We used bronchial biopsy samples from the previously described Stop-Smoking [5] (nCOPD=14, nnon-COPD=21), and Groningen and Leiden Universities Corticosteroids in Obstructive Lung Disease (GLUCOLD [6], nCOPD=76, ClinicalTrails.gov: NCT00158847) studies, where patients underwent bronchoscopy voluntarily. Patients with Alpha-1 Antitrypsin Deficiency were excluded from both studies. The local medical ethics committees approved all studies, and all subjects gave their written informed consent. DNA methylation profiling was performed using the HumanMethylation850K BeadChip (Illumina Inc., San Diego, CA, USA) and gene expression profiling using RNA-Seq [7]. The methods for DNA and RNA extraction, 850K array processing and RNA-Seq were described previously [7]. Raw DNA methylation intensity values were processed using the Minfi package [8] in R. Samples and probes failing QC were removed, and raw beta values normalized using the Dasen method as implemented in the WateRmelon package [9]. Raw RNA-Seq reads were aligned using STAR-Aligner and normalized to counts per million. Technical variation between the RNA-Seq datasets from both studies was eliminated using CombatSeq [10].

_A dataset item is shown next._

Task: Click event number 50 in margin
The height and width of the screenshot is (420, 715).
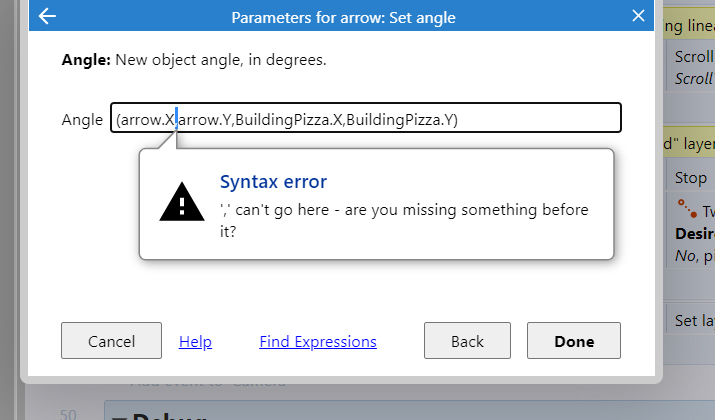Action: 68,414
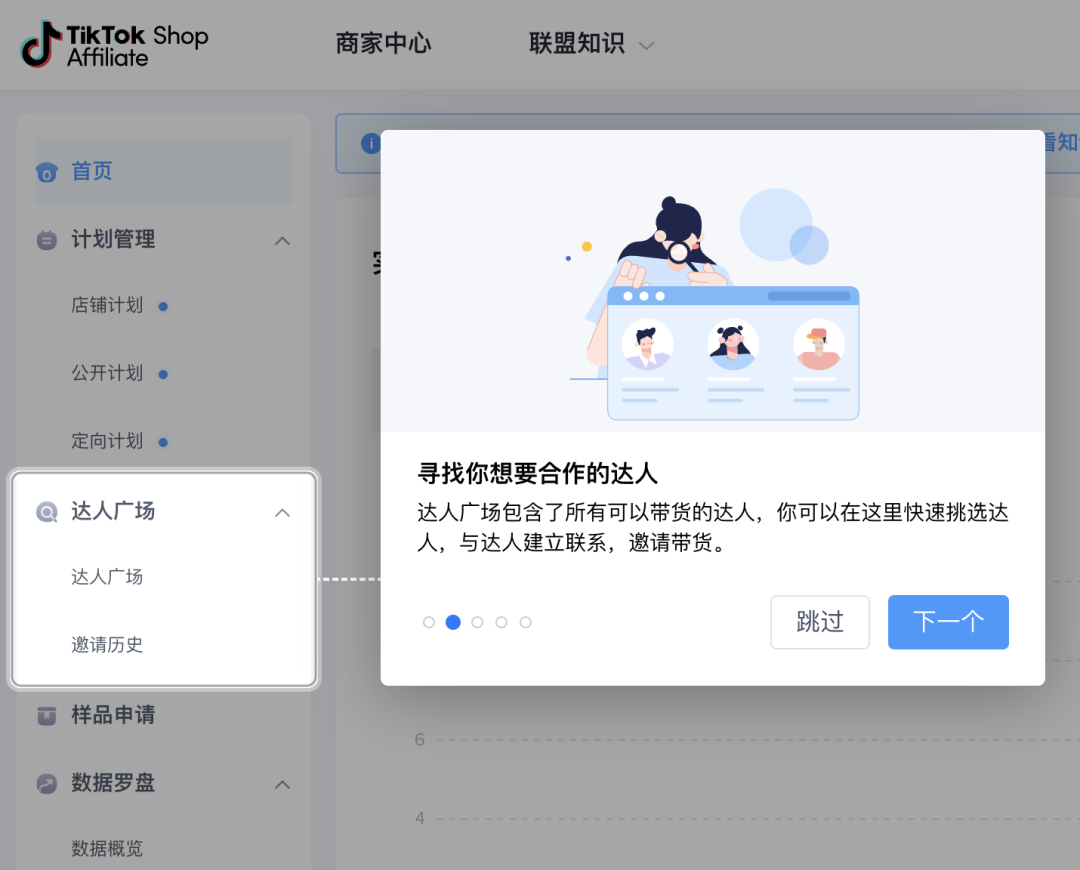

We performed differential methylation analysis comparing COPD patients and non-COPD controls using robust linear modelling, adjusting for age and sex as potential confounders. As it is well established that active smoking has significant effects on the epigenome of the airways [11] and all non-COPD controls were active smokers, we decided to only include current smoking COPD patients in our analysis, resulting in nCOPD=61 and nnon-COPD=21. We used a robust linear model comparing severity of airflow obstruction and hyperinflation as reflected by the FEV1% predicted (forced expiratory volume in 1s) and RV/TLC % predicted (residual volume/total lung capacity) in COPD patients only, adjusting for age and sex. eQTM analysis (<250,000bp) was conducted in samples with both methylation and RNA-Seq data, separately for COPD-associated CpGs and CpGs associated with disease severity. The five principal components explaining 95% of the variation in the control probes of the 850K array were used as covariates to correct for technical variation in all analyses. A Benjamini-Hochberg False Discovery Rate (FDR) <0.05 was maintained to define statistical significance. Cell proportions in bronchial biopsies were estimated using CIBERSORT as described previously [7]. M-values of DNA-methylation sites were Spearman correlated to cell proportions and a p-value <0.05 was considered significant.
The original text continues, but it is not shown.